Так она поняла, что они потеряли сына. Принять его выбор они тогда попросту не могли.
В конце концов, они уехали на континент, а еще через несколько месяцев она, не сказав ничего мужу, перестала принимать контрацептивное зелье (все равно оно было гораздо противнее того, что варил Снейп). Они с Люциусом всегда хотели второго ребенка, но сначала Драко много болел, а потом... потом стало как-то не до того.
Люциусу она рассказала, только получив от колдомедика-датчанина подтверждение четырехнедельной беремености. Обманчиво-неуклюжий скандинав специально предупредил, что волшебнице в ее возрасте следует быть особенно внимательной к своему здоровью.
Малфой был в таком шоке, в каком не был, наверное, с момента возрождения Темного Лорда. Придя в себя, он первым делом спросил:
- Ты это сделала не для того, чтобы заменить Драко?
Она бурно возмутилась, но знакомый привкус во рту не позволял ей врать самой себе - по крайней мере частично она старалась заменить старшего сына младшим. Впрочем, когда она наконец увидела Гипериона (роды были тяжелые, и колдомедики погрузили ее в сон почти на сутки, чтобы сделать кесарево сечение), она поняла, что он нужен ей сам по себе. Ее маленький.
Но и о старшем она, конечно, тоже не забывала. Когда в английских газетах появились сообщения о том, как Поттер, Харди и Драко уничтожили дикого оборотня, Нарцисса собрала все статьи, какие ей удалось найти.
Несколько раз она порывалась отправиться в Лондон, поговорить с ним, - и каждый раз ее останавливала мысль о том, что он отвернется от нее. Не захочет иметь с ней дела.
Думать об этом было так страшно, что она так и не решилась хотя бы попробовать.
Она знала, что Люциуса мучают такие же страхи.
Сейчас, когда они снова были на Островах, она решила, что должна исправить хотя бы часть ошибок. Для начала - помириться с сестрой. Вот об этом следовало подумать еще после войны... Если бы тогда она вообще могла о чем-то думать. Она боялась, что теперь уже поздно, - ведь прошло столько лет. Ей шестьдесят два, Андромеде шестьдесят пять. Не возраст для волшебниц, право слово, но большой срок для семейной вражды.

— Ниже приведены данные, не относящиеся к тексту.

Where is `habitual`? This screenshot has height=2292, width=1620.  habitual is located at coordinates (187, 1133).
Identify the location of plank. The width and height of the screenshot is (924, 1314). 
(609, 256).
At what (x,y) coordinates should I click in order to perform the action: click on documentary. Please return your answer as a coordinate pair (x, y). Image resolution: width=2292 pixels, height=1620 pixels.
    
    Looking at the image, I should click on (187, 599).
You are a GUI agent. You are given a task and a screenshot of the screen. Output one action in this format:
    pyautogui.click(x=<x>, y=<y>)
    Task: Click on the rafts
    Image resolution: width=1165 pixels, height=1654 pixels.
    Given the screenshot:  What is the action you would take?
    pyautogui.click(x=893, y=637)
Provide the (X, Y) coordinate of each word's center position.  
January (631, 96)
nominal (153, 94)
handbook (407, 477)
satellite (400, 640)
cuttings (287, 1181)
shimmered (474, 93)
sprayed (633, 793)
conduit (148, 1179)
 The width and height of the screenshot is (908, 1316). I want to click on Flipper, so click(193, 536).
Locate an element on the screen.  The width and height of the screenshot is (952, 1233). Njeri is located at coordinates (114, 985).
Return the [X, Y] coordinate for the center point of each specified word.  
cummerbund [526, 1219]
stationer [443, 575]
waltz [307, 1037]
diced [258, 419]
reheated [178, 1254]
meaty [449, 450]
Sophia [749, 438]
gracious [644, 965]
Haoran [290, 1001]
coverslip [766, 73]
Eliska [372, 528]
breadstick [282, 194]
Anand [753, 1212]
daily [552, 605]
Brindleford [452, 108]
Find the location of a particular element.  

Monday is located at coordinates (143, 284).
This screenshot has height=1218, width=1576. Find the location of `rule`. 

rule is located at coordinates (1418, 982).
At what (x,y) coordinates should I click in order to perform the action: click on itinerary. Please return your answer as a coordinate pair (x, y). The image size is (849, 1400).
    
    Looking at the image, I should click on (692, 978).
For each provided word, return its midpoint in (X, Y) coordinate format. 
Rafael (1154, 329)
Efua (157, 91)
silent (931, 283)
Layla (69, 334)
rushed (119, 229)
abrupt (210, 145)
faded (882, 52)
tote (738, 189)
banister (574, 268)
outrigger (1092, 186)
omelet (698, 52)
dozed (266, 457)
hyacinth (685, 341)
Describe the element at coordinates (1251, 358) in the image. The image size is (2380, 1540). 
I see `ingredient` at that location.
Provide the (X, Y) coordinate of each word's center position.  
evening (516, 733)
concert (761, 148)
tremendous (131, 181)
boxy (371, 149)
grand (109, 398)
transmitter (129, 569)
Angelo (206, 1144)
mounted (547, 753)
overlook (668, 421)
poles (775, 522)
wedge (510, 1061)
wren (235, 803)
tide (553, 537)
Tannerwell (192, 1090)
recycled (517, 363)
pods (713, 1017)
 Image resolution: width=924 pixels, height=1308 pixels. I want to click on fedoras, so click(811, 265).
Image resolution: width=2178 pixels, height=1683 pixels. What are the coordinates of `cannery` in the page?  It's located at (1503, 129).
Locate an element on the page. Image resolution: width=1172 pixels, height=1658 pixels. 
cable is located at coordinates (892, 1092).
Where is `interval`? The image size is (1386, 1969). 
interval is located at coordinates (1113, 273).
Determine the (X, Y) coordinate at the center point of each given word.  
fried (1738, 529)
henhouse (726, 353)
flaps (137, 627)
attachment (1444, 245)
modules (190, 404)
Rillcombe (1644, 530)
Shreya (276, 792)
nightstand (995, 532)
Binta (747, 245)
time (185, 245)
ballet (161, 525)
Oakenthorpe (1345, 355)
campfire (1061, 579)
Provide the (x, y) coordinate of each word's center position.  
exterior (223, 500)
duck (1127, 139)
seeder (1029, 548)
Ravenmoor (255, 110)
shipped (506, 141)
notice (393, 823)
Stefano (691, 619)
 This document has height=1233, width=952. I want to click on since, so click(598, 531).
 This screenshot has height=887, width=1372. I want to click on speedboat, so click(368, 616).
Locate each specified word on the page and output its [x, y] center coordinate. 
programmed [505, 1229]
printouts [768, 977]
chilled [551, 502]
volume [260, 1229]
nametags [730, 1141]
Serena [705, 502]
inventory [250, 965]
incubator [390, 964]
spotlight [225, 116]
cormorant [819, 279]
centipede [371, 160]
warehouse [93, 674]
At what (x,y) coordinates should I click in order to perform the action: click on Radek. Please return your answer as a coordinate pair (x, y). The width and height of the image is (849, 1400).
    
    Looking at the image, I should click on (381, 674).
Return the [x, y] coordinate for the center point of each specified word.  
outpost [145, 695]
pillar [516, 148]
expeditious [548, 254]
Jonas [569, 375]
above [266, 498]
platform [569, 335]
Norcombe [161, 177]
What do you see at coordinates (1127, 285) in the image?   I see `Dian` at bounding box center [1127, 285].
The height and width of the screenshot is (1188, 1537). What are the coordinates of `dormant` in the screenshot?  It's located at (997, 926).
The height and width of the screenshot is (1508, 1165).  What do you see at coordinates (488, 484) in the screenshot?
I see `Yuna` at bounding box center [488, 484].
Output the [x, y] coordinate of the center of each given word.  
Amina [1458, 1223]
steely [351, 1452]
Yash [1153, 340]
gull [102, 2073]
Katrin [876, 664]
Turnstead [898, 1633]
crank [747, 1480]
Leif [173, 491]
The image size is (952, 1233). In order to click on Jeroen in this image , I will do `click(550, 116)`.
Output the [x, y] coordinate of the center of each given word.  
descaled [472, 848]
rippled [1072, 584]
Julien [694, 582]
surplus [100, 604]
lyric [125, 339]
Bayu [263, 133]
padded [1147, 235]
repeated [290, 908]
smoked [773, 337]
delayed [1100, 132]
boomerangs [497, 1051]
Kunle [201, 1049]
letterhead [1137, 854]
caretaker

Последние тринадцать лет и вовсе можно было бы считать потерянными, если бы не Гиперион.
Но у нее был Гиперион, и это все меняло.
Она дополнила письмо сыну упоминанием о том, что Люциус ничего не знает, поскольку он был бы против. Ей казалось, что эта очевидная (для нее) ложь должна была в чем-то убедить Драко. Потом подумала и добавила приглашение для всей его семьи. Это даже не было ложью. Ради того, чтобы увидеть Драко, она пригласила бы в гости весь его аврорский отряд, не то, что его жену и детей. Высокие идеи о чистокровности, как она была вынуждена признаться сама себе, за прошедшие годы изрядно поистрепались.
Так что, запечатывая письмо семейной печатью, она решила, что была в довольно большой степени честна с Драко. Это было приятно. Ей вовсе не хотелось возвращаться в те времена, когда металлический привкус во рту преследовал ее даже во сне.
Нарцисса Малфой соврала с удовольствием единственный раз в жизни. Этот случай потом попал во все учебники новейшей истории.